I was born on July 15th, 1938 in Budapest as Zsuzsanna
Gonda.
In 1955 I took a photography exam at the Photographers'
Cooperative. My teachers were among the best in their different
photographic fields, and included the great portraitist
Angelo.
In photography I was most interested in people and was
tremendously impressed by lighting. I learnt all the technical
aspects because it is impossible to work without them but
I couldn't stand working in the laboratory. I found developing
12 similar copies of the same photo boring and felt cooped
up in a dark airless room.
I had neither the talent nor the patience for retouch.
Originally I wanted to be a doctor but in the 50s behind
the iron curtain not everybody could choose for higher education.
I was accepted to the Polytechnic of Economics but it could
not fulfil my curiosity, sensitivity and interest in humanities.
That is why I became a photographer.
During my studies Angelo had the greatest effect upon me.
Whenever I heard the magical words: „I need assistance.”
– I rushed and did what he told me, put everything
wherever he wanted. He never explained why a lamp should
have been pushed further but I observed all his movements
in order to study. He always said it is useless to copy
him. „Just do as you feel it, sonny.” But he
talked a lot about his feelings and the people he took photos
of. He sent me to museums to look at portraits and paintings
of full body figures, to study their positions and the lighting.
At the beginning of 1957, I started to work at a children's
photo studio where my only duty was to take photos. All
the other job: laboratory procedures, retouches and sticking
photos into albums were done by others. After a while, fooling
around for children to raise a smile, surprise or a teardrop
on their faces, became tedious. I wanted a change and six
months later my dreams came true and I got into as a portraitist
in the biggest and most famous photo studio.
As a matter of fact it was not an easy job. The 3 or 4,000-watt
lamps emitted extreme heat and the stands of the huge studio
camera were very difficult to handle. We worked with 6x9
or 9x12 sheet film and if the customer ordered only one
shot, or in other words paid only for one, then that single
exposure had to be perfect because the materials were expensive.
The most difficult task was to keep the model still after
I had set the focus and slid the platholder into the camera.
The model had to sit stiffly and I almost hypnotised them
not to move out from the focus. I kept contact to avoid
twinkling and to get a pleasant expression on their face
during the 1/15 exposure.
The spring and summer seasons were often unbearable. Boiling
hot and humid outside and lamps' heat in the studio –
everybody was sweltering like hell. On Saturdays we were
shooting 15 weddings a day. If I finished a series of shots
with a full figure setting I started the next one from the
same angle, then the kneeling position, the face portrait...
and this rotation repeated again and again.
....
» **TO-DO LIST**
- 1) Write out the passage of the photography memoir from "The spring and" to "again and again.".
- 2) Answer these questions using the photography memoir.
(a) In what year did the narrator take a photography exam at the Photographers' Cooperative?
(b) What sizes of sheet film were used at the biggest photo studio?
(c) How many weddings were shot on Saturdays?
- 3) Continue the photography memoir, starting after its final sentence.
....
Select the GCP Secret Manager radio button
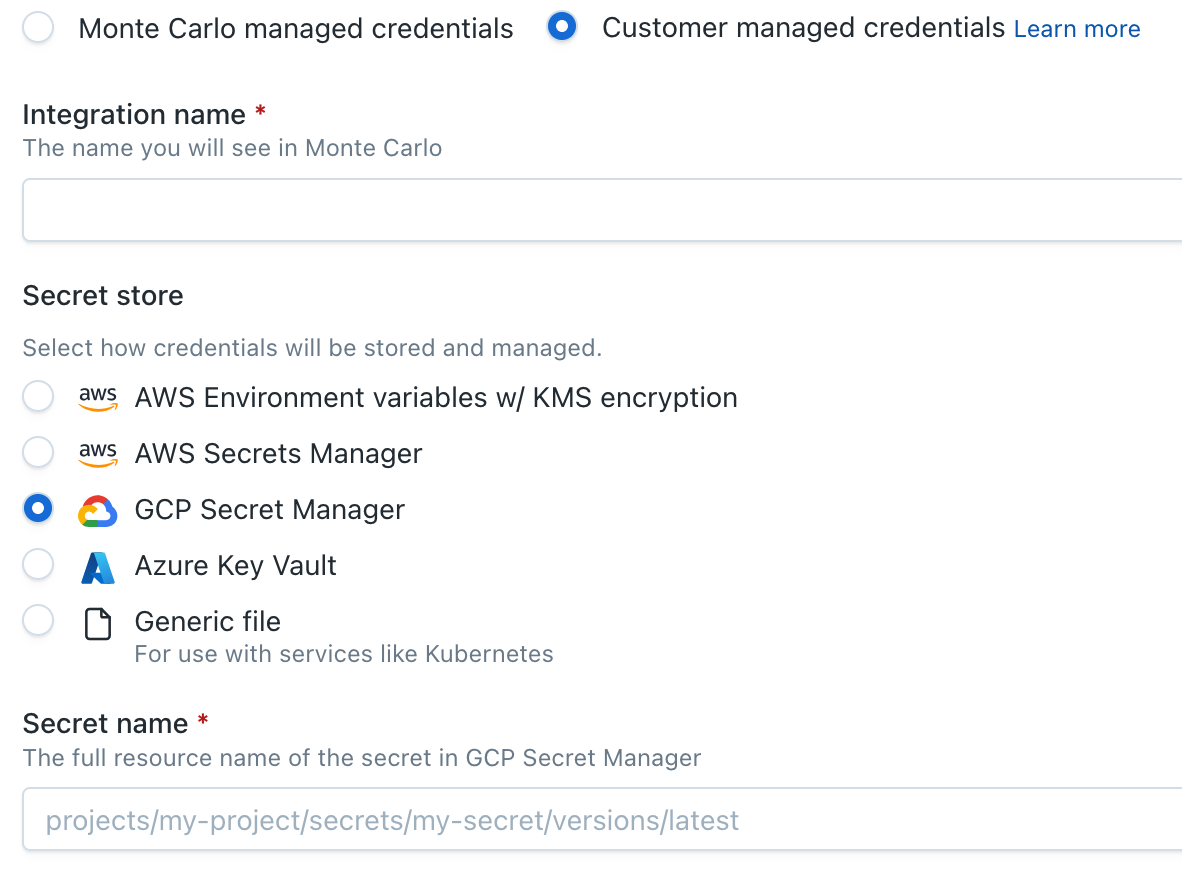 38,507
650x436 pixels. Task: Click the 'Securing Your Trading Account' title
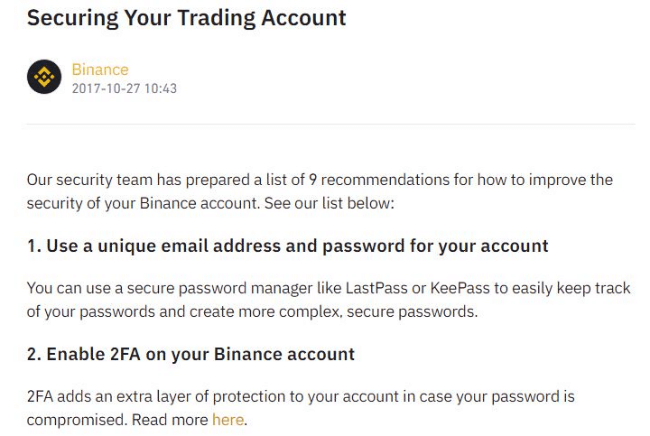pos(186,18)
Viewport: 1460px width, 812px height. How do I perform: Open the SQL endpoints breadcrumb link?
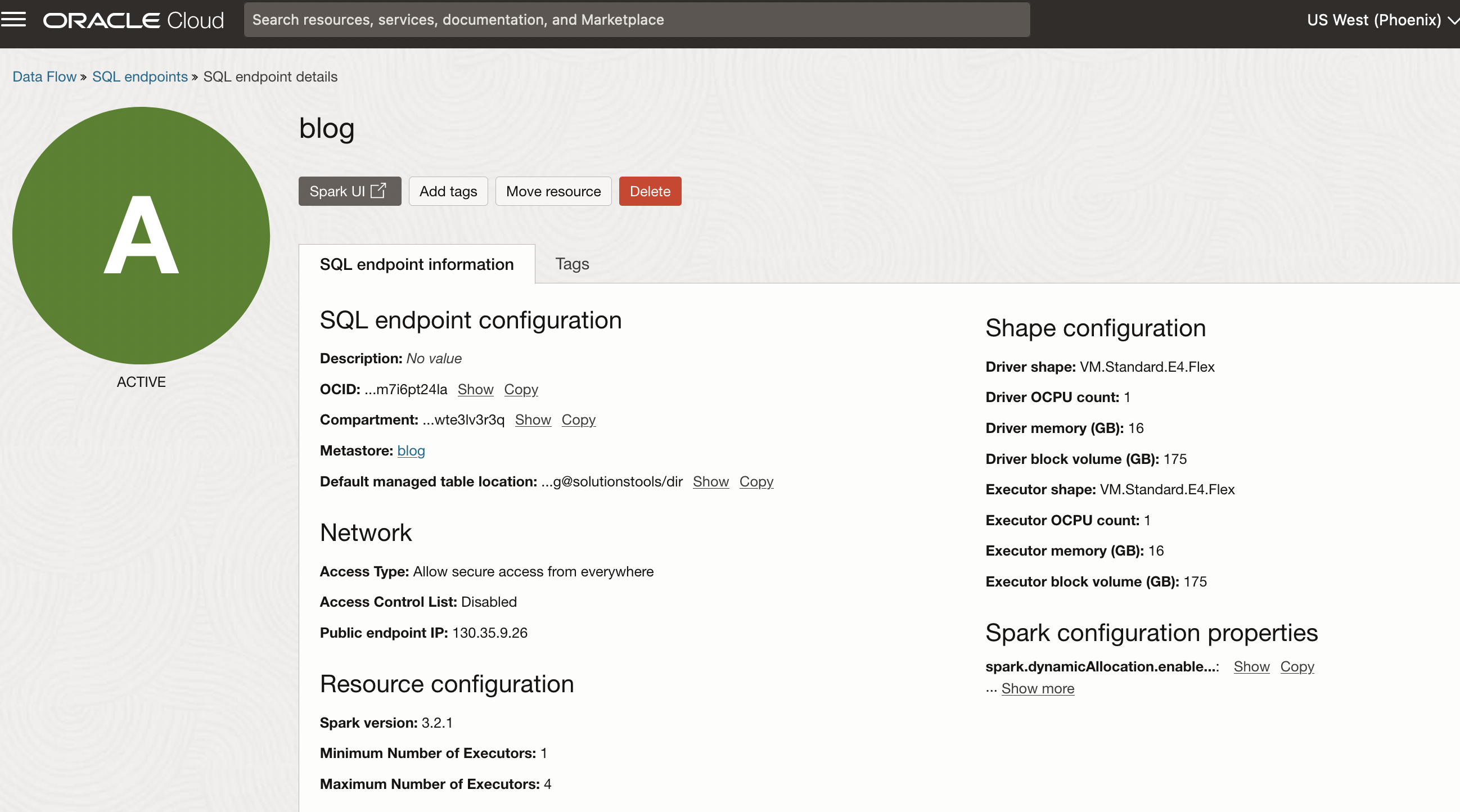pyautogui.click(x=139, y=76)
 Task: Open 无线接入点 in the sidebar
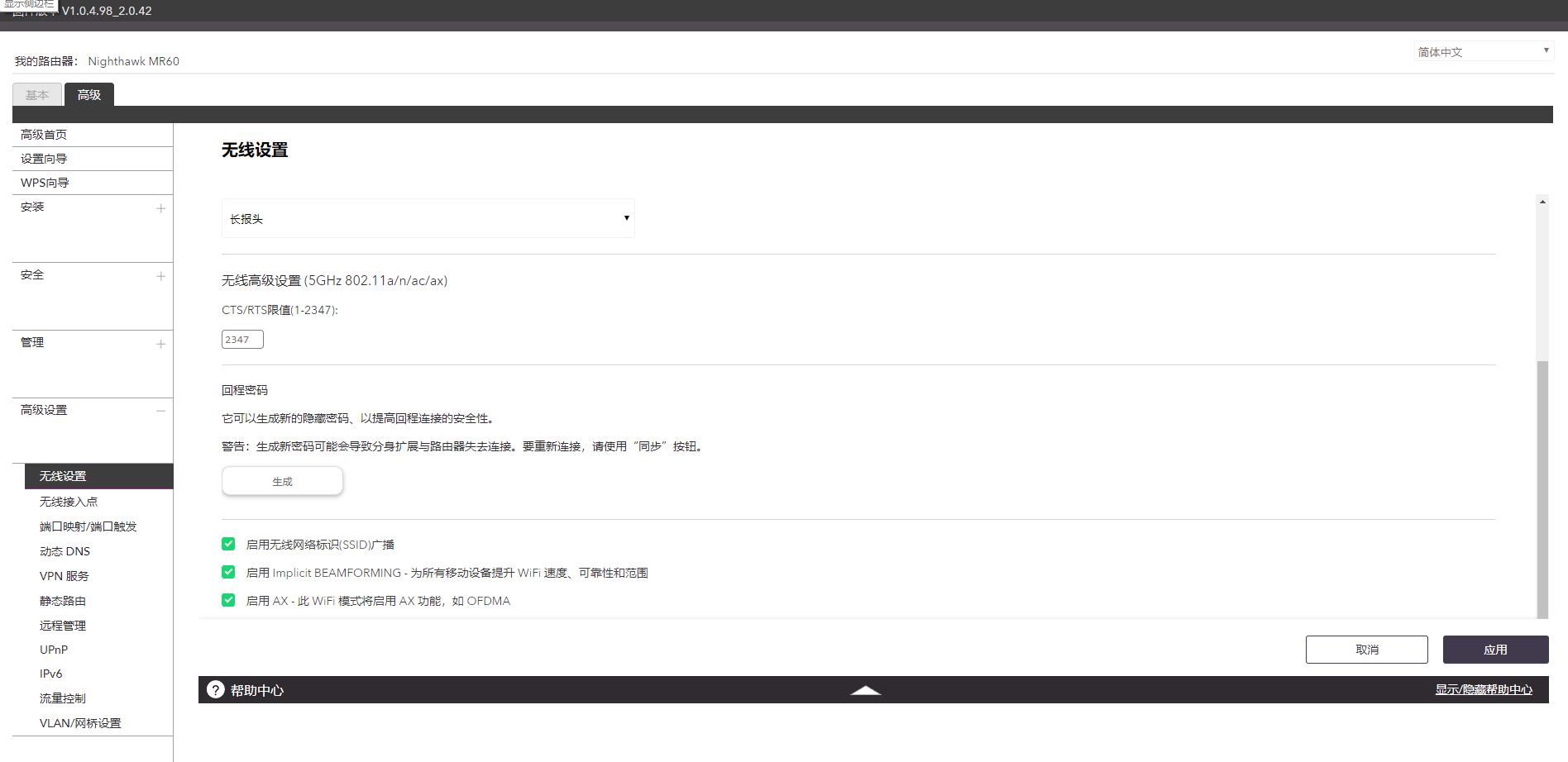pos(69,501)
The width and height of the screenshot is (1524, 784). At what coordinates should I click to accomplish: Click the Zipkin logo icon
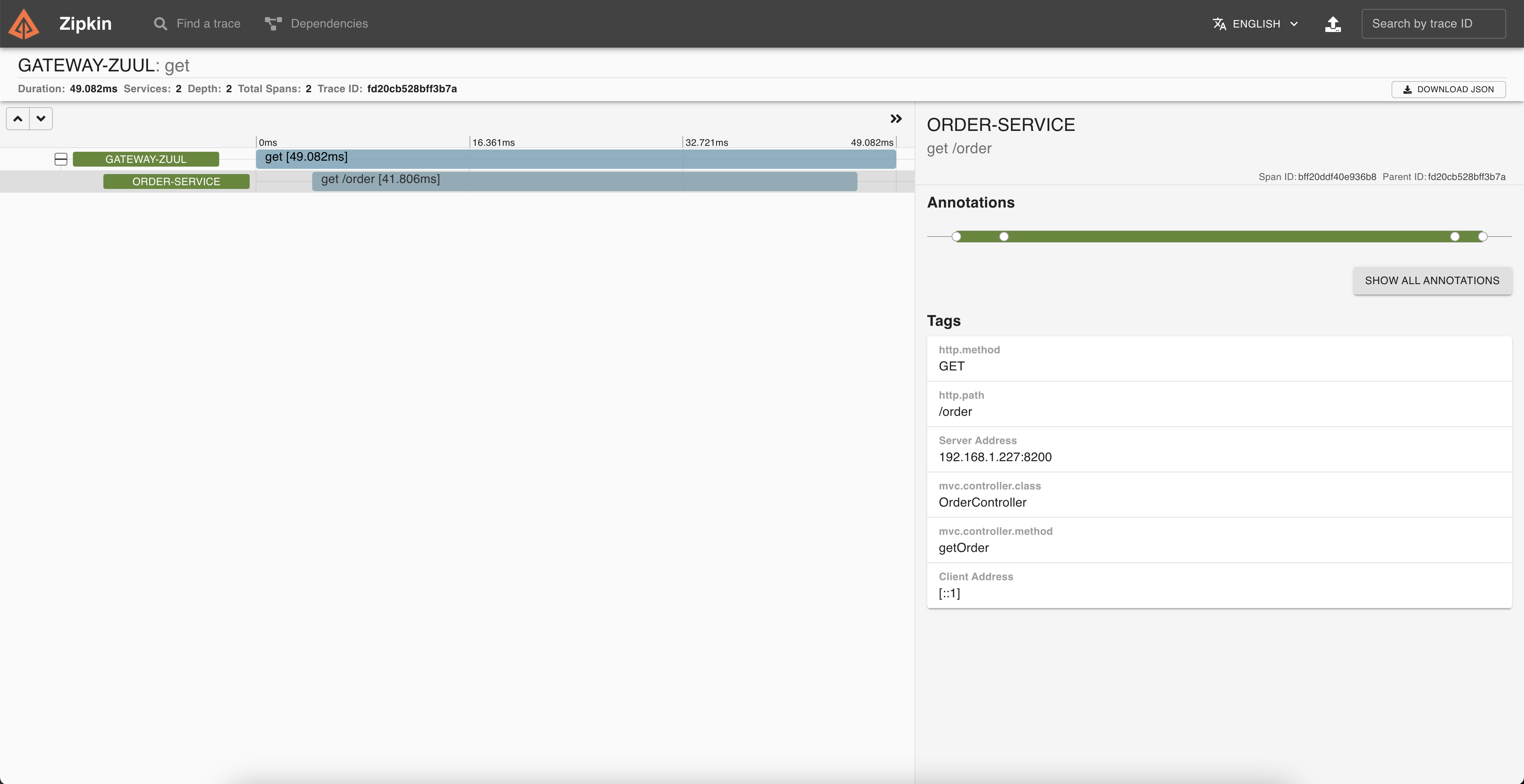click(x=24, y=24)
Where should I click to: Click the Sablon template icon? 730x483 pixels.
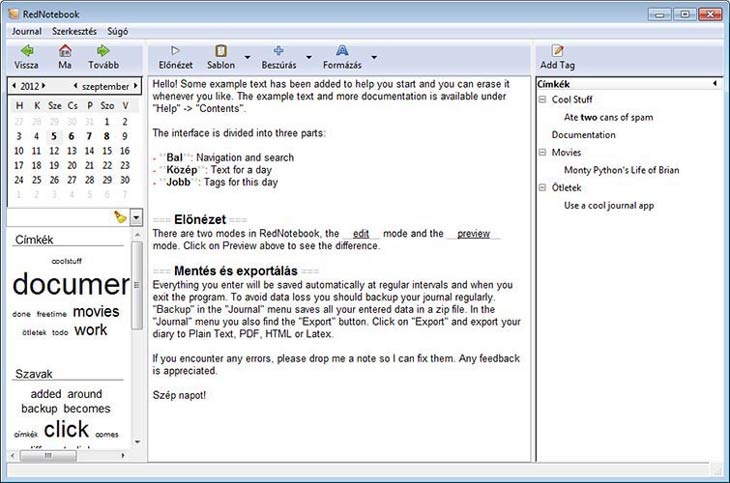(x=220, y=51)
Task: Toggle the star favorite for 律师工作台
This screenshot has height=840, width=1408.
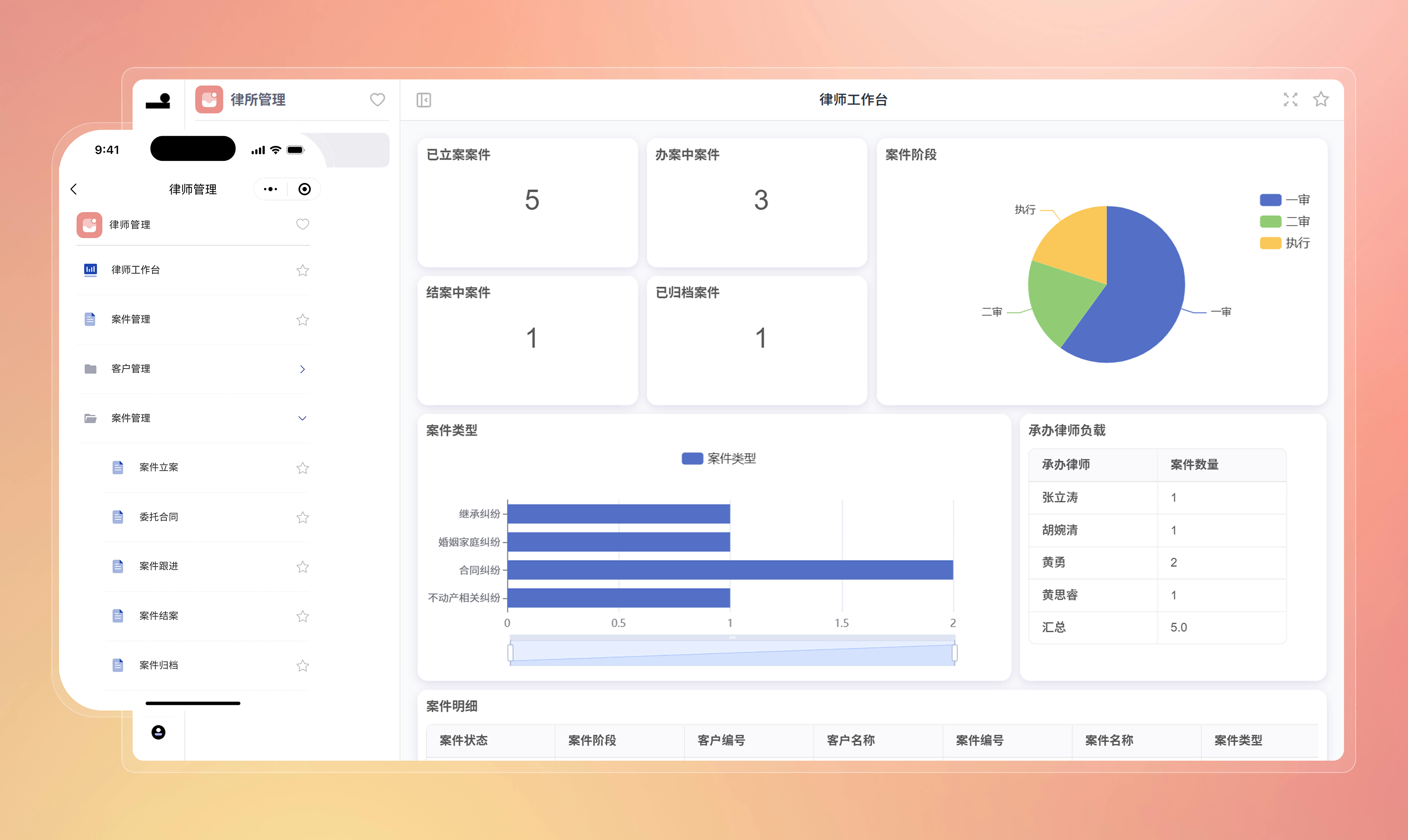Action: (304, 270)
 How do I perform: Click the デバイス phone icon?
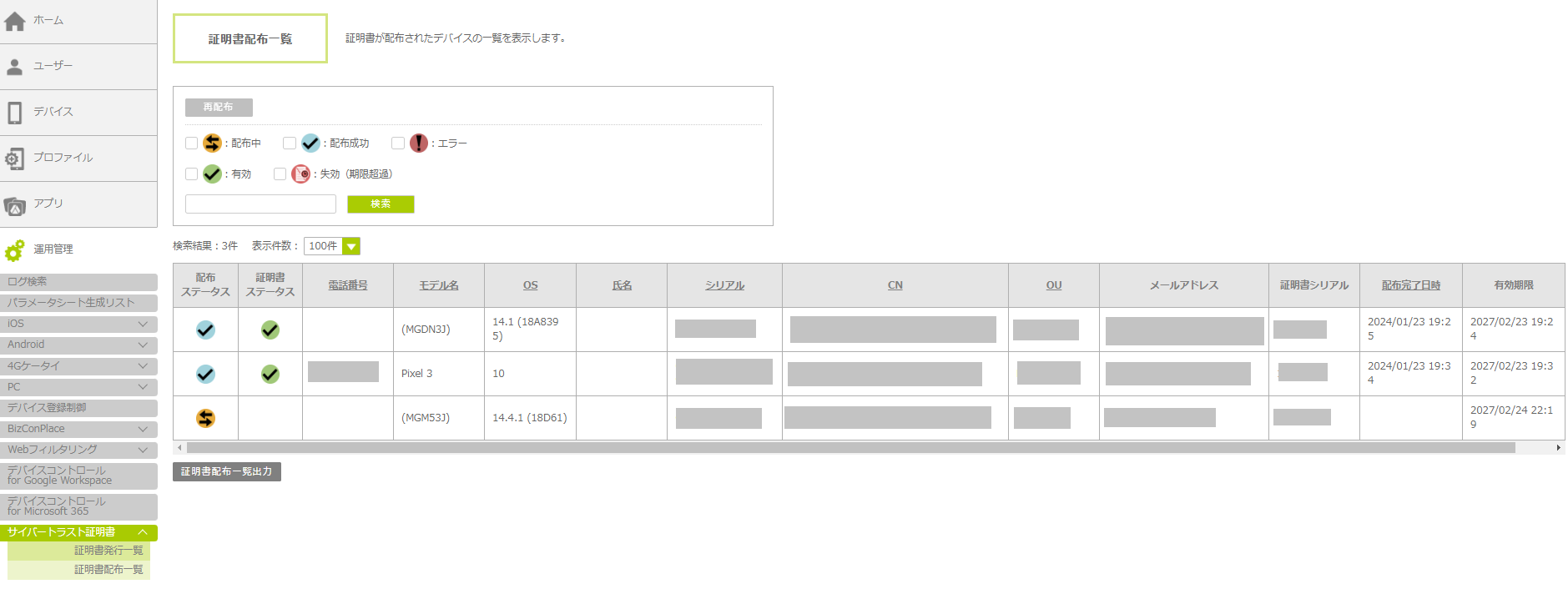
....
» **FINAL ANSWERS**
- 1)
The spring and summer seasons were often unbearable. Boiling
hot and humid outside and lamps' heat in the studio –
everybody was sweltering like hell. On Saturdays we were
shooting 15 weddings a day. If I finished a series of shots
with a full figure setting I started the next one from the
same angle, then the kneeling position, the face portrait...
and this rotation repeated again and again.

- 2)
(a) 1955
(b) 6x9 or 9x12
(c) 15

- 3)
Graduating students come to take their individual portraits
it wasn't unusual if 120-150 portraits were shot daily to
the highest possible standard.
I worked at this studio in the centre of Budapest until
1964, after which my family moved to Geneva because of my
husband's work. We returned after two years to Budapest,
and I continued working at the studio. In 1967 we moved
to Geneva again.
I started to teach portrait photography at a French private
photo school established in Geneva in 1971. My students
were aged between 18 and 25 with well -off backgrounds.
Their idea was to do photography until they made up their
minds about what to do with their lives. They had Leica
and Hasselblad cameras hanging from their necks and naturally
they all wanted to be fashion and commercial photographers.
How could I explain and show them the the basic position
and lighting of portrait photography? The same way as I
studied it? Head position, small nose shadow, triangle composition
and half face lighting?
It was obvious that they would have all left roaring with
laughter and never come back if I had started like that.
Therefore I started to speak about people instead. The people
they wanted to take photos of. About the body, the lights
– and then I was astonished to realize that I was
reciting master Angelo's words.
At around the end of the year I took my students to our
apartment with a nude model so they could study the female
body and experience the difficulty the appropriate lighting
of embracing harmonious beauty andon a female body.
My students appreciated that they could work freely, I did
not force them to take photos in a certain style.
The Kodak company in Switzerland – they knew my teaching
methods from the photo school – offered me a contract
to teach portraiture to professional Swiss photographers
through various courses. Before accepting their offer I
wanted to get some experience as I had never before worked
using the raw material in colour, apart from short film
slides. I was really surprised at how much more lifelike
a coloured portrait was compared to a black-and-white one.
There was no need for retouching as the wrinkles and blemishes
blend into the skin tones, while with a black-and-white
photograph the wrinkles becomes a dark spot on the skin.
Lighting using magnesium or a flash had been around for
a long time but both were unsuitable for portraiture. To
bring studio portraiture back into fashion, equipment had
to be developed which made it possible to take a photo even
allowing for the subject's movement while using the new
coloured negative and a flash.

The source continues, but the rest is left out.